Unlike other central banks, the BOE has long fretted about wage pressures keeping inflation up. That could be because other central banks aren’t facing this “problem” as much. For most of the latest inflation spike in both the US and Europe, wages failed to keep up with consumer prices. But not in the UK, where low numbers of job seekers forced up labor costs.

The Possibility of Cuts

At the last BOE meeting there was a highly unusual triple split in the vote between raising, holding and cutting rates. The holds maintained the majority, of course. But the main takeaway was that the Monetary Policy Committee (MPC) members were willing to look at rate cuts given the current circumstances. Even the Governor, Andrew Bailey, said that the latest data points were moving in the “right direction”.

But the data isn’t there to convince enough members to vote for cuts. And, to be fair, the one member who did vote for cuts last time, Swati Dhingra, is something of an ultra-dove who resisted the rate hike cycle through most of its entirety. So, this opens the question as to what would be needed for the majority of MPC members to move from seeing things going in the right direction to actually reaching the destination?
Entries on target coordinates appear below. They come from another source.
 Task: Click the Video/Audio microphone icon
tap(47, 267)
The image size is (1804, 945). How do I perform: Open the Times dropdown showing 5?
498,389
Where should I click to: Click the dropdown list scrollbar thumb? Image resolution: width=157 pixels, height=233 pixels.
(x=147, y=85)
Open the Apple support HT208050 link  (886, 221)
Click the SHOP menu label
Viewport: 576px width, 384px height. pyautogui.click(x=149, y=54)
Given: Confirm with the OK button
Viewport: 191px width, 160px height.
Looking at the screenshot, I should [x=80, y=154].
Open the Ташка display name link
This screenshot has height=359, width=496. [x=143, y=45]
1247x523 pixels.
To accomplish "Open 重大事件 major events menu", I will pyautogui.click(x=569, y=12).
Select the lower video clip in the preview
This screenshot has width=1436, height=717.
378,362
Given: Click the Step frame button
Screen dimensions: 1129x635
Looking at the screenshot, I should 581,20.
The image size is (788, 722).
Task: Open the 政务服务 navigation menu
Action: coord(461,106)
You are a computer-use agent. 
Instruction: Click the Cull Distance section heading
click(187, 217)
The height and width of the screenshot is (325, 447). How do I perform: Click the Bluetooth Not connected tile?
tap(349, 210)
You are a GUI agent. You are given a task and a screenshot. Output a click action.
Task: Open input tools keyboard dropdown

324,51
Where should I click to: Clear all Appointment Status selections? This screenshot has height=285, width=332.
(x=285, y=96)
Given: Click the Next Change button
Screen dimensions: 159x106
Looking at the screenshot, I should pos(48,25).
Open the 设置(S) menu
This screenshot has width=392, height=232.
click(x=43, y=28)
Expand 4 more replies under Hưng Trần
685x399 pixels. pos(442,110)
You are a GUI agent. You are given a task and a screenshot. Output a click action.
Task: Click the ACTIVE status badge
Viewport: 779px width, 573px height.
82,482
The Labor Market is Key, Now

As inflation has come down, it is encountering more resistance to getting over the last bit needed to reach the target. The lackluster GDP growth in the UK isn’t the main driver of prices, rather consumer demand has held up despite the cost-of-living crisis. That is seen thanks to wages growing faster than inflation, keeping CPI from descending as fast as it has in other countries.

An additional compilation was added on Monday last, when the Office of National Statistics (ONS) provided its annual re-weighting update, showing that the unemployment rate cut was much lower than previously thought. The preliminary report showed trailing three-months to November unemployment at 4.2%, but the ONS then corrected it down to 3.9%. That would be well below what many economists consider the structural level.

What to Look Out For

In any case, the consensus among economists is that the unemployment rate will continue its slow rise, forecast to move back to 4.0% in December from the 3.9% reported previously. That would likely not be enough to convince many economists that a major shift has happened in the labor market, particularly if it doesn’t come with a slowing down in the average wage increases, a data point that will be published along with the claimant count and unemployment figures.

In any case, BOE Governor Bailey didn’t push back on the market’s expectation of four rate cuts this year. Rather, he emphasized policy easing was a matter of timing, not amount. Investors seem to be thinking the BOE will be slower to cut than the ECB and the Fed. In any case, there are further key data points coming out in the week to keep cable lively.